## [WORK REQUIRED]
Rewrite all of the items below, swapping "Find the location of" for "Locate" and keeping everything else the same.

## [RECORD SET]

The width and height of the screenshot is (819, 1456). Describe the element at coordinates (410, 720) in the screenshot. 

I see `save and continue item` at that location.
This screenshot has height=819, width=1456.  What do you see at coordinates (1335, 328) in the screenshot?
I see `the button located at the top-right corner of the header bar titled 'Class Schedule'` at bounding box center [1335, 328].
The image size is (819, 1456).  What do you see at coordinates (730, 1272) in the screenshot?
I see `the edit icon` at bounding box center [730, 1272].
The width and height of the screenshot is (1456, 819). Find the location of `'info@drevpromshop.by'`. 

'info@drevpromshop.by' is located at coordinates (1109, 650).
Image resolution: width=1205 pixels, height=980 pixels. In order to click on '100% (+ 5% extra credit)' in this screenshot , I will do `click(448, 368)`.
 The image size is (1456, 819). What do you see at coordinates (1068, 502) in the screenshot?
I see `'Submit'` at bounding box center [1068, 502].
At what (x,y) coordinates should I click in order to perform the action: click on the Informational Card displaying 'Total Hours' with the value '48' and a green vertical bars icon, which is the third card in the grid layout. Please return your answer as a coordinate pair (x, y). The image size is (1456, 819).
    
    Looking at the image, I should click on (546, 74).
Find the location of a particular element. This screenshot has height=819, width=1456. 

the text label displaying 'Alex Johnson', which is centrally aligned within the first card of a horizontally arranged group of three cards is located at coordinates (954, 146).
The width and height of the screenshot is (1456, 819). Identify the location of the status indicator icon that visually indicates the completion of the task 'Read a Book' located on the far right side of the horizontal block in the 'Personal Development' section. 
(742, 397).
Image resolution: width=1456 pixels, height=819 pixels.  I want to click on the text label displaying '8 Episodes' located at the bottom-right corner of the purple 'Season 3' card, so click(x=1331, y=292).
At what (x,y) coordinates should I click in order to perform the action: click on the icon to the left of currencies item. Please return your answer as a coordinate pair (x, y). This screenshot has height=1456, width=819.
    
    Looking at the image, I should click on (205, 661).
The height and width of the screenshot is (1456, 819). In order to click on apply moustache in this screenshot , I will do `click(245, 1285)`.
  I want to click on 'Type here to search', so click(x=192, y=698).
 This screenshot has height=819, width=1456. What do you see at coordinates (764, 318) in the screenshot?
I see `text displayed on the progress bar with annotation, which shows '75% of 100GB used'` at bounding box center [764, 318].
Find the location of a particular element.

## [RESULT BELOW]
The width and height of the screenshot is (819, 1456). Describe the element at coordinates (410, 720) in the screenshot. 

I see `save and continue item` at that location.
This screenshot has height=819, width=1456.  What do you see at coordinates (1335, 328) in the screenshot?
I see `the button located at the top-right corner of the header bar titled 'Class Schedule'` at bounding box center [1335, 328].
The image size is (819, 1456).  What do you see at coordinates (730, 1272) in the screenshot?
I see `the edit icon` at bounding box center [730, 1272].
The width and height of the screenshot is (1456, 819). Locate `'info@drevpromshop.by'`. 

'info@drevpromshop.by' is located at coordinates (1109, 650).
Image resolution: width=1205 pixels, height=980 pixels. In order to click on '100% (+ 5% extra credit)' in this screenshot , I will do `click(448, 368)`.
 The image size is (1456, 819). What do you see at coordinates (1068, 502) in the screenshot?
I see `'Submit'` at bounding box center [1068, 502].
At what (x,y) coordinates should I click in order to perform the action: click on the Informational Card displaying 'Total Hours' with the value '48' and a green vertical bars icon, which is the third card in the grid layout. Please return your answer as a coordinate pair (x, y). The image size is (1456, 819).
    
    Looking at the image, I should click on (546, 74).
Locate a particular element. This screenshot has height=819, width=1456. 

the text label displaying 'Alex Johnson', which is centrally aligned within the first card of a horizontally arranged group of three cards is located at coordinates (954, 146).
The width and height of the screenshot is (1456, 819). Identify the location of the status indicator icon that visually indicates the completion of the task 'Read a Book' located on the far right side of the horizontal block in the 'Personal Development' section. 
(742, 397).
Image resolution: width=1456 pixels, height=819 pixels.  I want to click on the text label displaying '8 Episodes' located at the bottom-right corner of the purple 'Season 3' card, so click(x=1331, y=292).
At what (x,y) coordinates should I click in order to perform the action: click on the icon to the left of currencies item. Please return your answer as a coordinate pair (x, y). This screenshot has height=1456, width=819.
    
    Looking at the image, I should click on (205, 661).
The height and width of the screenshot is (1456, 819). In order to click on apply moustache in this screenshot , I will do `click(245, 1285)`.
  I want to click on 'Type here to search', so click(x=192, y=698).
 This screenshot has height=819, width=1456. What do you see at coordinates (764, 318) in the screenshot?
I see `text displayed on the progress bar with annotation, which shows '75% of 100GB used'` at bounding box center [764, 318].
Locate a particular element.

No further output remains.